Title: Songs of Our Native Daughters
Artist: Our Native Daughters
Label: Smithsonian Folkways
Formats: CD, Digital
Release: February 22, 2019
“It is only in his music…that the Negro in America has been able to tell his story. It is a story which otherwise has yet to be told and which no American is prepared to hear.” James Baldwin wrote these words in his 1955 collection of essays, Notes of a Native Son. These are the words that inspired the title for the collaborative project between four African American female folk musicians. Coming together under the name Our Native Daughters, Rhiannon Giddens, Amythyst Kiah, Leyla McCalla, and Allison Russell have combined their unique talents, distinct voices, and shared mission to shed light on the oft unknown influence of African Americans on Americana music to produce the much anticipated album, Songs of Our Native Daughters.
Rhiannon Giddens, who co-produced this album along with Dirk Powell, writes the following in the album liner notes: “Songs of Our Native Daughters shines new light on African American stories of struggle, resistance, and hope, pulling from and inspired by 17th-, 18th-, and 19th– century sources. Interpreting, changing, or creating new works from old ones, this album confronts the ways we are culturally conditioned to avoid talking about America’s history of slavery, racism, and misogyny, knowing that what’s past is prologue—but only if we let it be.”

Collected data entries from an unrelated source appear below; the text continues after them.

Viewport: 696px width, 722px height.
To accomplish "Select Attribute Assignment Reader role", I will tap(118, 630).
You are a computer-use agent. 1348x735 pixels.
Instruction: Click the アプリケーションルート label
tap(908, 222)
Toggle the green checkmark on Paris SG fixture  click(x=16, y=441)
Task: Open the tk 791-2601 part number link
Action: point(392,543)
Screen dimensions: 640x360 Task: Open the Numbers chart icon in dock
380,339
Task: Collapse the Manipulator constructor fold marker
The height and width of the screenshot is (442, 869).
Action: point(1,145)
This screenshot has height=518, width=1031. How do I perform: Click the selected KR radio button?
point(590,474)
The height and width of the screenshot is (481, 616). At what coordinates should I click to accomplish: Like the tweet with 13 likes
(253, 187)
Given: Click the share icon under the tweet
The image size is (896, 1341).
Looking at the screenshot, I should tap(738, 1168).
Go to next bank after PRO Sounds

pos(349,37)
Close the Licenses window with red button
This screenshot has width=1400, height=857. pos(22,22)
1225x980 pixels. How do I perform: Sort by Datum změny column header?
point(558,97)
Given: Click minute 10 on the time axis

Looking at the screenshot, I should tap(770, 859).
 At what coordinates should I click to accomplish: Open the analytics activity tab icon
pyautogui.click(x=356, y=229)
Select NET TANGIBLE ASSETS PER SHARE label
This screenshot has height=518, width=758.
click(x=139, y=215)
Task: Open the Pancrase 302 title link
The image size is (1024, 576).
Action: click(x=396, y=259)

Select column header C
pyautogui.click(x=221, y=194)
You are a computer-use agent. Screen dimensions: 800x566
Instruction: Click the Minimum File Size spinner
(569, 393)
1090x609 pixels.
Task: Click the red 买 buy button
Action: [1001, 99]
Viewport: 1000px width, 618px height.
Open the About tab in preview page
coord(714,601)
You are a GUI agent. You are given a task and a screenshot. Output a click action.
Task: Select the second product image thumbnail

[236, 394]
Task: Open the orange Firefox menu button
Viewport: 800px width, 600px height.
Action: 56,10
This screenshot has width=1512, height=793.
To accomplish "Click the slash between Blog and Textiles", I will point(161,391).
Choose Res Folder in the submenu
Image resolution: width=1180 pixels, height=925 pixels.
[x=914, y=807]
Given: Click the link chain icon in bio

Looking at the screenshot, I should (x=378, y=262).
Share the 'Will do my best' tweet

Giddens is one of the founding members of the Grammy Award winning folk, old time, and blues band, the Carolina Chocolate Drops. One of the events that inspired her to initiate this collaborative project was attending the Smithsonian’s National Museum of African American History and Culture with her daughter. She came across a text, “Pity for Poor Africans,” penned by English poet and abolitionist William Cowper, that read, “I admit I am sickened at the purchase of slaves…but I must be mum, for how could we do without sugar or rum?”
This quote inspired the song, “Barbados.” The tune heard on this track is a direct reading of D.W. Dickson’s interpretation of music from enslaved black folks in Barbados. Although initially interpreted through a Eurocentric lens (and then again by Giddens), it remains a “portal, however imperfect, to a long time ago, and to a people whose lives often passed unmarked and unmourned by the society around them.” This tune is bookended by two poems: “Pity for Poor Africans” and a second poem written by co-producer Dirk Powell that serves as a modern critique of society.
Amythyst Kiah wrote another powerful song for the album, “Black Myself.” A native of Johnson City, Tennessee, Kiah experiments with a mixture of blues and old time music in both her solo career and with her band, Her Chest of Glass. Serving as a protest of colorism and internalized anti-blackness, “Black Myself” is an anthem for “those who have been alienated and othered because of the color of their skin.”
Kiah co-wrote “Blood and Bones” with Allison Russell—a member of the Americana folk duo, Birds of Chicago. The song was inspired by the rise of white nationalist and neo-Nazi sentiment during the 2016 U.S. election. This title also serves as a reference to the practice of slave owners selling their own “flesh and blood” into slavery. Russell contributed two other songs on the album. “Quasheba, Quasheba,” tells the story of an enslaved woman named Quasheba in Russell’s family, who was presumably sold off the coast of Ghana to a sugar cane plantation in Grenada. “You Are Not Alone” is a song about endurance, strength, and survival that is largely dedicated to her daughter, Ida Maeve.
The final voice of Our Native Daughters is that of Leyla McCalla. A member of the Carolina Chocolate Drops and a multi-instrumentalist, McCalla was a natural fit for the creation of this project and provides vocals as well as banjo, guitar, and cello accompaniment. Being of Haitian descent, McCalla wrote “Lavi Difisil,” a tune inspired by Althiery Dorival, a Haitian troubadour, which she performs in Kreyòl. McCalla also co-wrote “I Knew I Could Fly” with Russell. Both have been influenced by American Piedmont blues guitarist Etta Baker and her presence can certainly be felt in this song.
Other songs on the album include “Mama’s Cryin’ Long”—a telling of an enslaved woman who kills an abusive master; a reinterpretation of Bob Marley’s “Slave Driver;” a song that focuses on “the real hero of the John Henry legend” (“Polly Ann’s Hammer”); a tune that details the obstacles African Americans have faced in trying to obtain an education (“Better Git Yer Learnin’”); a track that captures the “Music and Joy” of this project; and finally “Moon Meets the Sun.” Written collaboratively between the four women, “Moon Meets the Sun” represents the essence of the album. With lyrics like “we’ll endure this / you can’t stop us / and we’re dancing” or “ah you steal our children / but we’re dancing / ah you make us hate our very skin / but we’re dancing,” this song embodies Our Native Daughters’ mission to showcase the resilience of their ancestors.